[Free-RTC] QR codes, mobile SIP provisioning, TLS certs
Olle E. Johansson
oej at edvina.net
Fri Jul 8 09:15:35 CEST 2016
> On 07 Jul 2016, at 19:37, Daniel Pocock <daniel at pocock.pro> wrote:
> Hi all,
> One of the GSoC students, Pranav, has had a focus on Java, Android
> and account provisioning
> He has already done some work on a library to allow mobile apps to
> quickly deploy accounts from any ITSP
> One of the next things under discussion is how to make mobile app SIP
> account provisioning with QR codes.
> Every vendor of deskphones has their own provisioning system, they are
> all quite different. Some are quite effective, e.g. the way Polycom
> puts certificates in every phone to avoid the risk of exposing
> credentials during provisioning or subsequent updates.
> Pranav can potentially create:
> a) a JAR for inclusion in apps like Lumicall and CSipSimple,
> Conversations (XMPP) and Jitsi (on both mobile and desktop)
> b) a REST service running in Apache Tomcat that interacts with the
> client JAR
> The question is, how should the workflow be structured?
> Has anybody seen anything like this already, either for SIP, XMPP or
> other protocols like email accounts?
> What should be in the QR-code, for example, should it just contain a URL
> or parameters for generating a certificate request?
> Once the app starts talking to the URL, what data should be exchanged?
> Does the phone need to prompt the user for any data, e.g.a PIN, or can
> it all be automatic?
> Once the account is initially set up, how will changes to the settings
> be deployed? Should the phone periodically poll the REST server and
> accept any changes automatically, or should there be a workflow for the
> user to confirm any changes?
> I'm thinking that this facility could work for both per-account settings
> and maybe per-phone settings, but in the latter case we need to make
> sure it can deal with conflicts and let the user override anything.
I think this has to be targeted in many steps. Don’t bother with configuration
file formats, it’s a dead end.
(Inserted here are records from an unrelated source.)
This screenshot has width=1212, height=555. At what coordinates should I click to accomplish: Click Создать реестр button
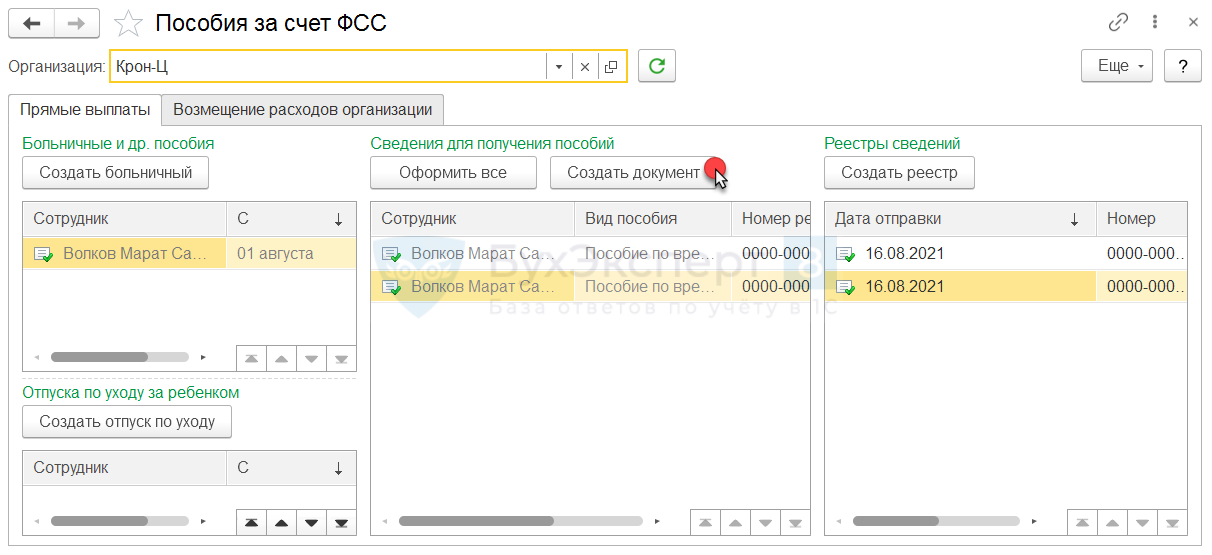click(899, 172)
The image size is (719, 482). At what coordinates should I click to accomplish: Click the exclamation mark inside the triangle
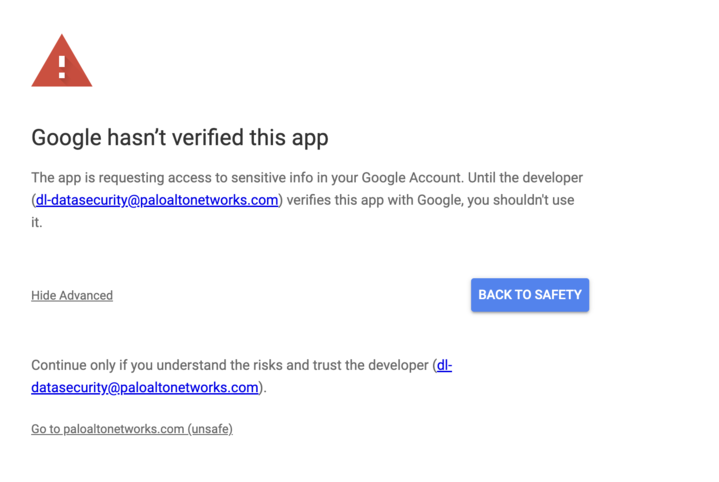[x=62, y=67]
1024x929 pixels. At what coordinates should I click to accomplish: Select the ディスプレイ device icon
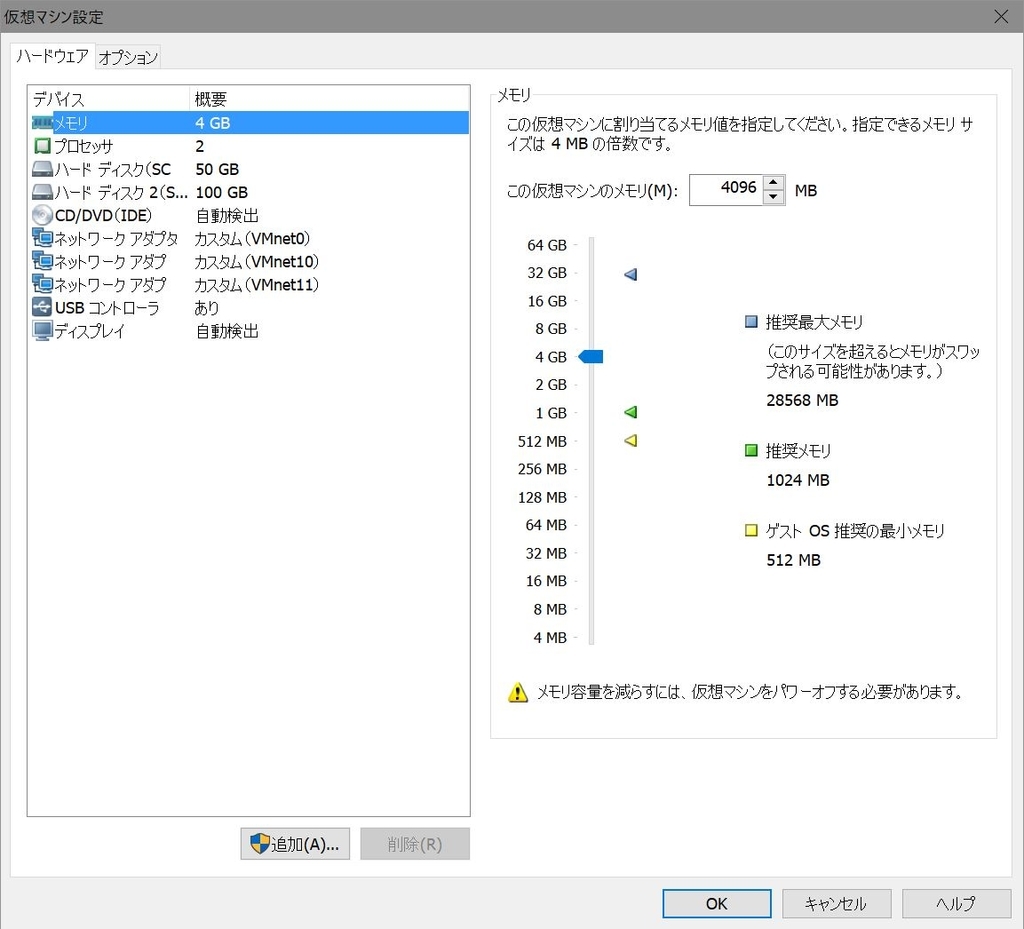point(42,331)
Everyone wants to their own thing.
Focus on discovery - how do you discover the provisioning server? And
what credentials do you need to attach to get your configuration?
Just name them “provdata[x]” and not “user”, “secret” etc because you have no
idea of what data one wants to send to the server. Make it *very* generic.
If you can attach a fingerprint of the expected TLS cert of the provisioning
server I think that would be a step forward.